48. At the first blush on a superficial examination of the scope, extent and the field of operation of the said provisions it may appear that there is no distinction between these two provisions, but, in fact, on a deeper examination, it would be clear that there is a vast difference which can be clearly perceived from the law laid down by the Apex Court in the above Chand Dhawan’s (supra)case. Therefore, when Section 125 Cr.P.C. and Section 25 of the Hindu Marriage Act are two independent provisions of law, with different scope and extent and when they operate in two different fields i.e. one operates when the wife enjoys the status as legally wedded wife and the other operates when the wife loses her status as legally wedded wife, it is legally impermissible to bring such category women whose marriages are annulled by decree of nullity under Section 12 of the Hindu Marriage Act within the sweep of inclusive definition of “wife” in clause (b) of explanation to Section 125(1) Cr.P.C.

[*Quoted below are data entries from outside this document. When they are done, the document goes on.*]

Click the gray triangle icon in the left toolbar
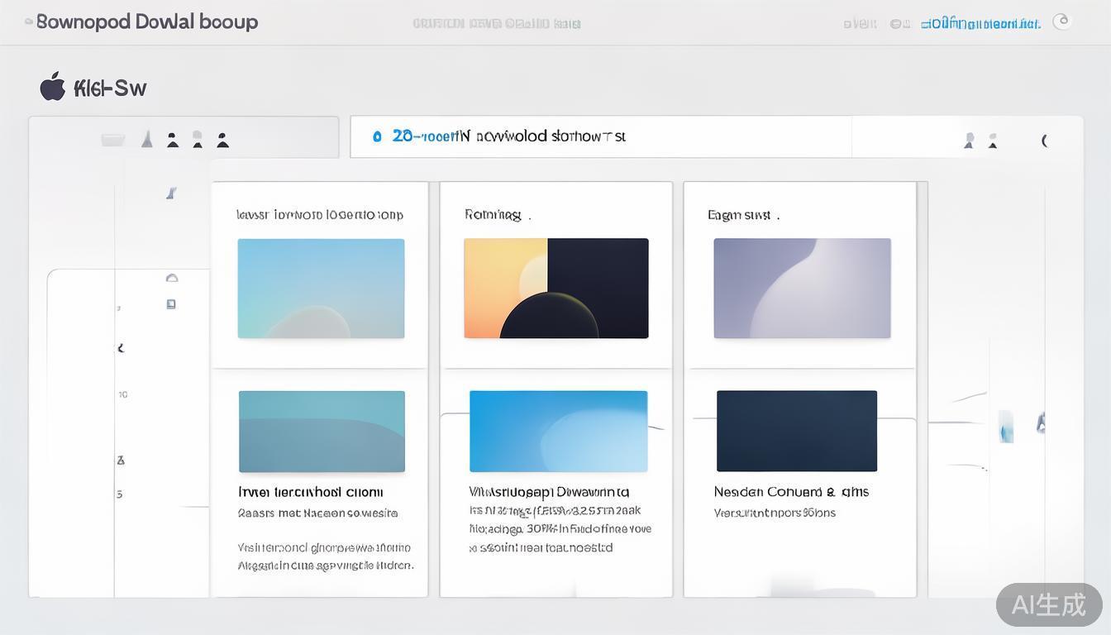The width and height of the screenshot is (1111, 635). 147,139

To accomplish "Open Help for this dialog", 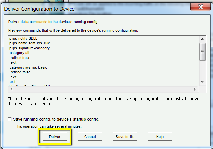I will coord(160,137).
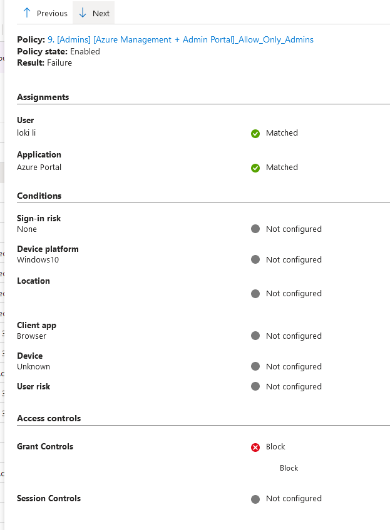This screenshot has height=530, width=390.
Task: Click green Matched checkmark for User
Action: point(255,133)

49. Thus, after examining the matter from all possible angles, the only irresistible conclusion that can be arrived at in the facts and circumstances of the case is that a woman of annulled marriage cannot claim maintenance under Section 125 Cr.P.C.

50. The legal quandary prevailing in this regard prior to the judgment of the Supreme Court in Chand Dhawan’s (supra)case now stands completely cleared by the ratio laid down by the Apex Court in the said case.

51. To sum-up the legal position, it is made clear that Section 25 of the Hindu Marriage Act is specifically meant to enable the women whose marriages are terminated and disrupted by way of decrees passed under the Hindu Marriage Act to claim maintenance, whereas, Section 18(1) of the Hindu Adoption and Maintenance Act and Section 125 Cr.P.C. are meant to enable woman who enjoys the status as legally wedded wife to claim maintenance. However, divorced wife is the only exception under Section 125 Cr.P.C. These provisions completely operate in two different fields and in two different situations. Both statutes are codified as such and are clear on their subjects and by liberality of interpretation interchangeability cannot be permitted so as to destroy the distinction on the subject of maintenance.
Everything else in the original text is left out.